About this task:
Pictures are to be left out, and only the lines from the one containing "Open the language flag dropdown" through the last line of the data are to be returned exactly.

Raw data:
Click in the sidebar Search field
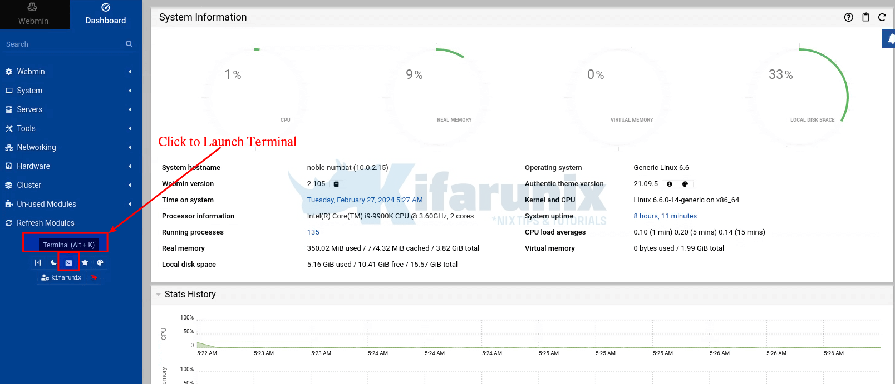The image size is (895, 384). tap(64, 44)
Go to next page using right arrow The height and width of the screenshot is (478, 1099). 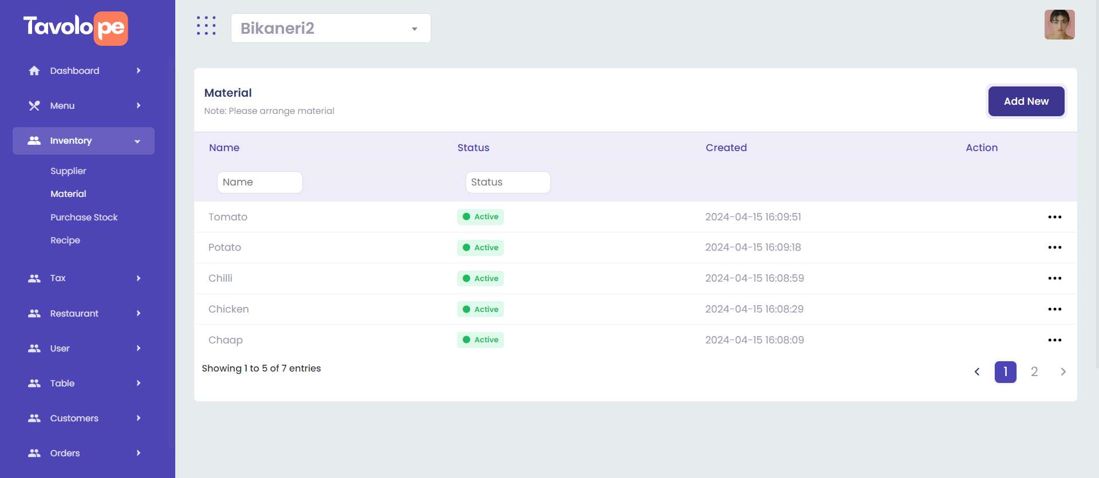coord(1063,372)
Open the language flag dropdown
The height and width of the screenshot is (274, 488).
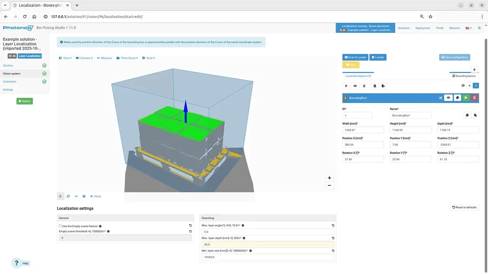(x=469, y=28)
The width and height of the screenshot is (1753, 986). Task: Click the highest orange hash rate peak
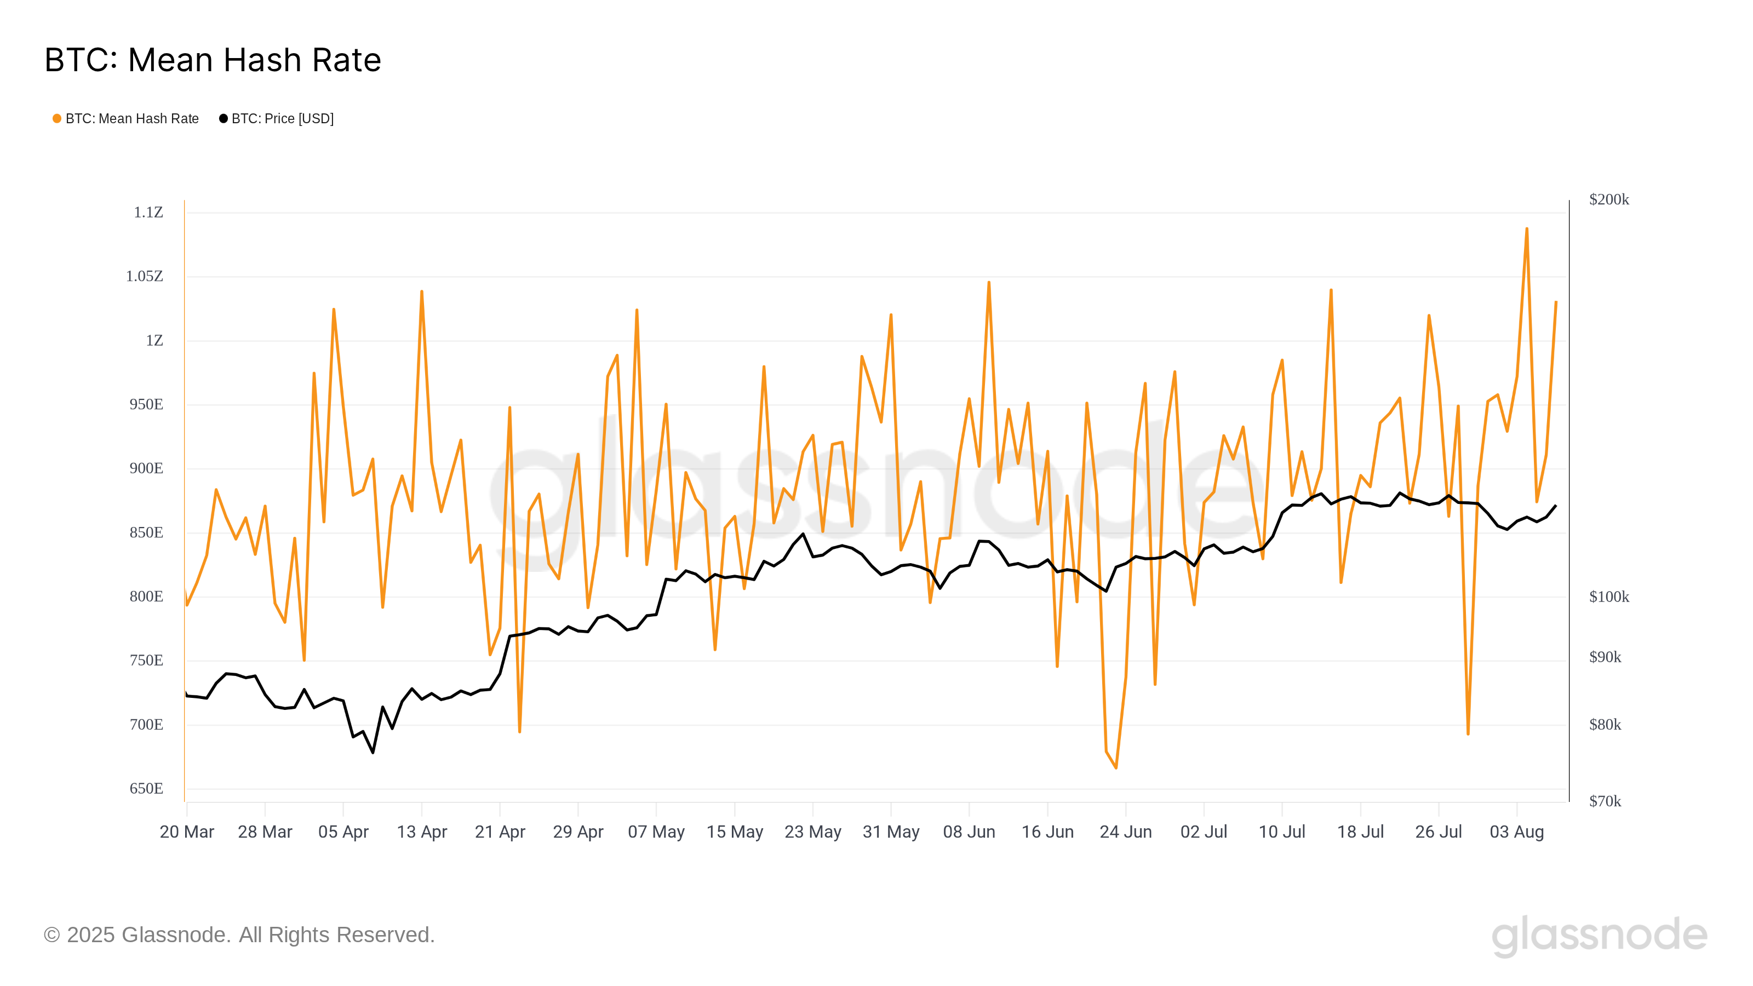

Answer to this task:
Open the language flag dropdown
The height and width of the screenshot is (274, 488).
(x=469, y=28)
The width and height of the screenshot is (1753, 986). Task: Click the highest orange hash rate peak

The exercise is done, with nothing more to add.